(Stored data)
::::::::

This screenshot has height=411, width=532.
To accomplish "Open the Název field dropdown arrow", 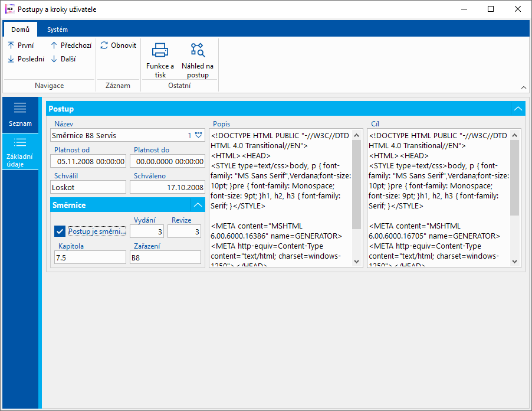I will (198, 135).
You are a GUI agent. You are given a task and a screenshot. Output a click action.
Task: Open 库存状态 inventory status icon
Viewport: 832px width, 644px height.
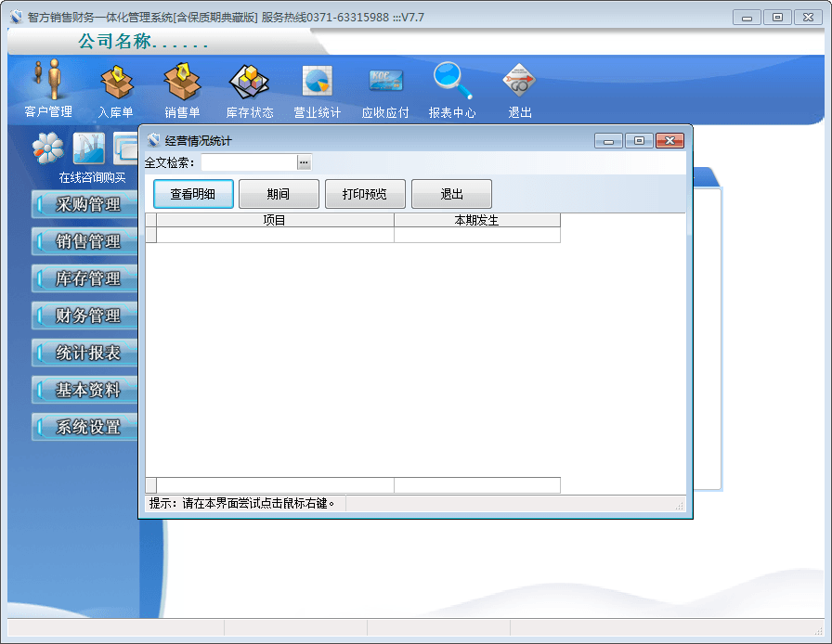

::::::::

• [Task item] Your answer must consist only of the lines from the one containing "Task: Open 库存状态 inventory status icon" through the end of the entries, restated word for word, with no pictures.

• [Exercise result]
Task: Open 库存状态 inventory status icon
Viewport: 832px width, 644px height.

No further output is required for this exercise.